Cosa fare: Cita parola per parola il passo del testo sulla spesa militare che va da "Sul tavolo della manovra" a "Perugia ad Assisi.".

Testo:
+ + +
Sul tavolo della manovra ci devono finire anche queste spese. Ecco dieci ottime ragioni per farlo. Per questo il 25 settembre marciamo da Perugia ad Assisi.
Non è un discorso ideologico ma decisamente pragmatico. Non è un problema di coscienza ma di utilità pubblica. È venuto il tempo di tagliare e rivedere completamente la nostra spesa militare. È giusto continuare a spendere in questo modo 24 miliardi di euro all'anno? Ce lo possiamo permettere? È questo il modo migliore per garantire la nostra sicurezza? Oppure ce ne sono altri?
La prima domanda che sorge spontanea è: possiamo permetterci di ignorare ancora il problema? La risposta è no: non c'è un solo capitolo del bilancio dello stato che può passare indenne da una seria revisione pubblica. Tanto più quando si continua a chiedere agli italiani di stringere la cinghia e la discussione sui tagli assomiglia a una guerra balcanica.
Secondo. 24 miliardi sono una somma enorme e ogni tentativo di censurare o stroncare sul nascere anche solo la discussione su questi soldi non è solo attentato non alla democrazia ma un ostacolo insormontabile posto sulla via di uscita dalla crisi. Le spese militari devono dunque essere messe sul tavolo della discussione alla pari di tutte le altre spese dello stato. È accaduto negli Stati Uniti, in Gran Bretagna, Francia e Germania. Perché non deve succedere in Italia?
+ + +
[Voci su dove compaiono gli oggetti]
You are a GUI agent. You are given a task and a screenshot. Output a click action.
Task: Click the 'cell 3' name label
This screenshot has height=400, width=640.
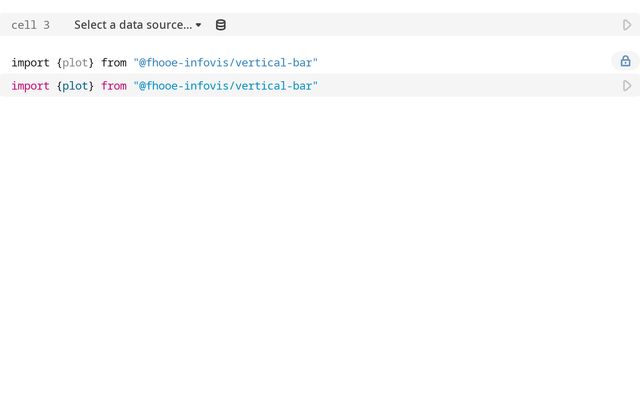tap(30, 25)
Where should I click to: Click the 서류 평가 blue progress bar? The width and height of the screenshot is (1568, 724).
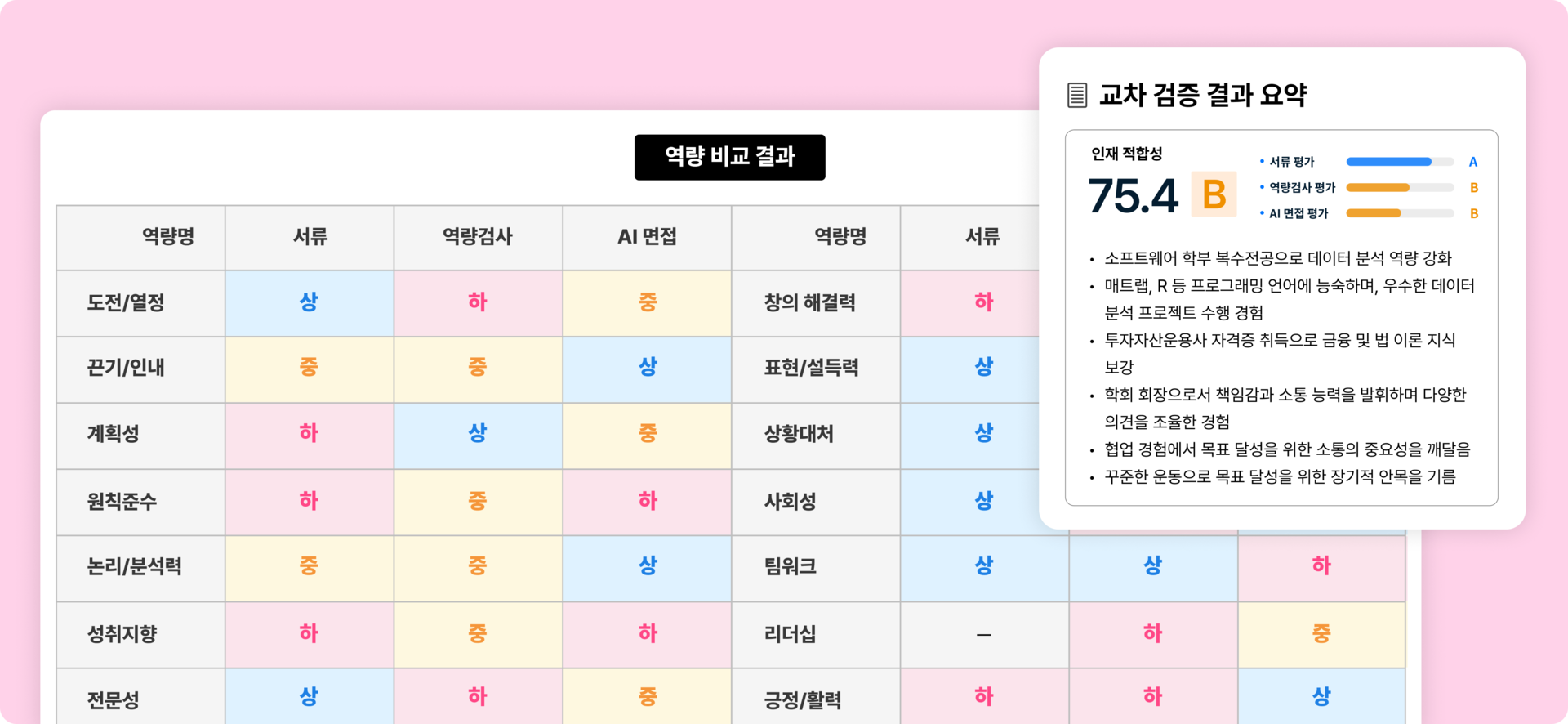(x=1399, y=162)
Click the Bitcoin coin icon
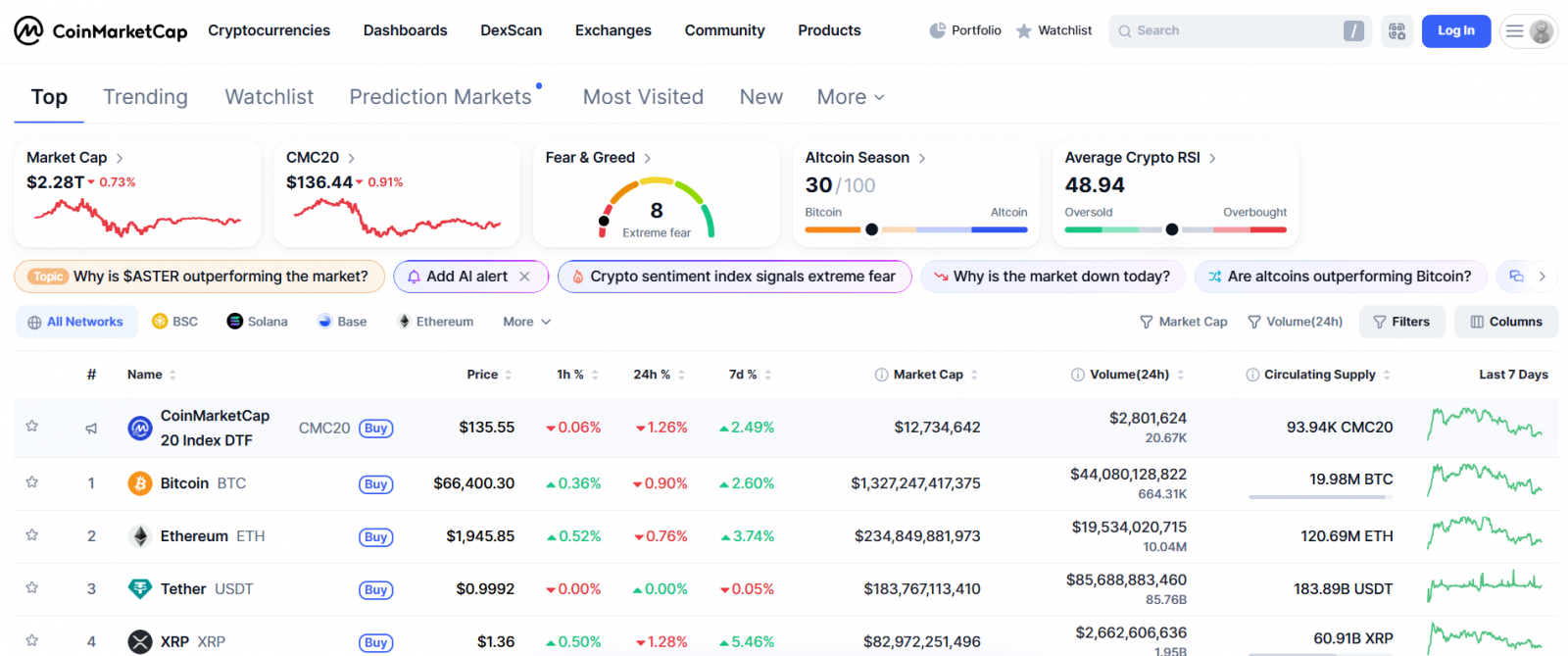 (x=140, y=483)
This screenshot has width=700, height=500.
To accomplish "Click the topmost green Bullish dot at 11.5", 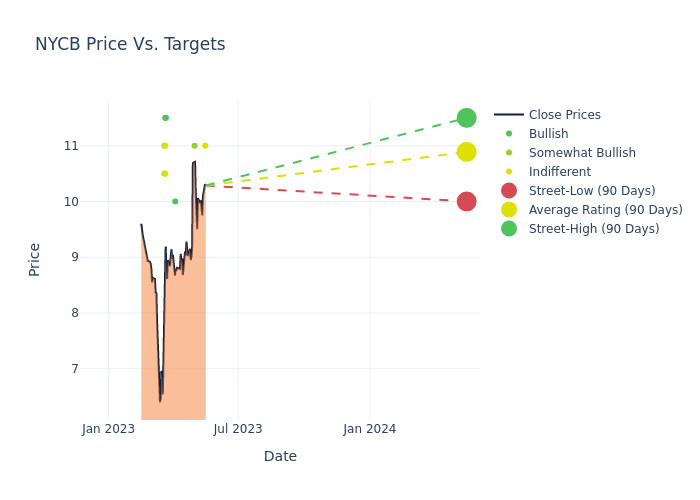I will (x=165, y=118).
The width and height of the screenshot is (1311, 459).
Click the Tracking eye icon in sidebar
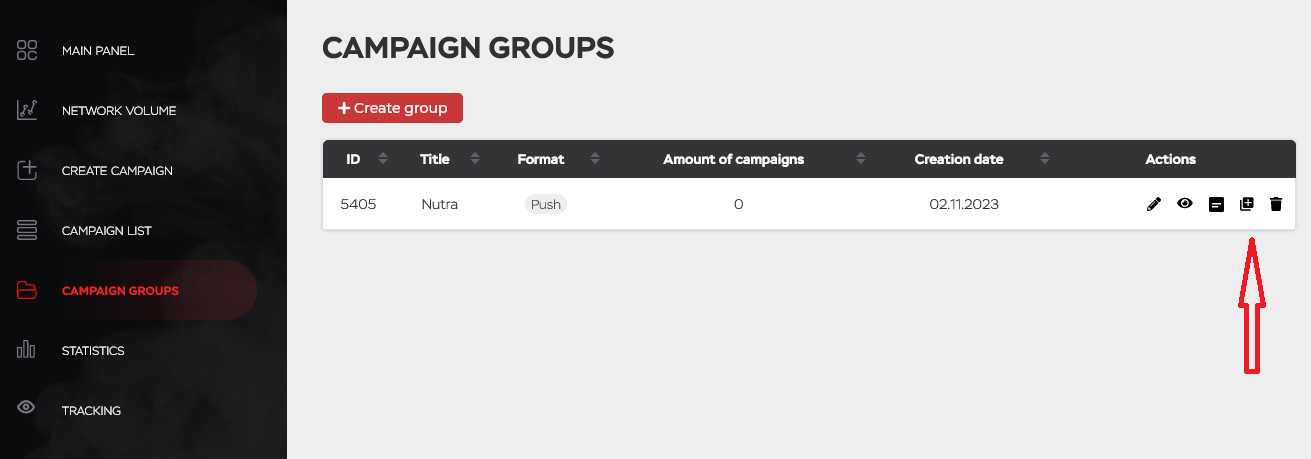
+ + +
Risposta all'esercizio:
Sul tavolo della manovra ci devono finire anche queste spese. Ecco dieci ottime ragioni per farlo. Per questo il 25 settembre marciamo da Perugia ad Assisi.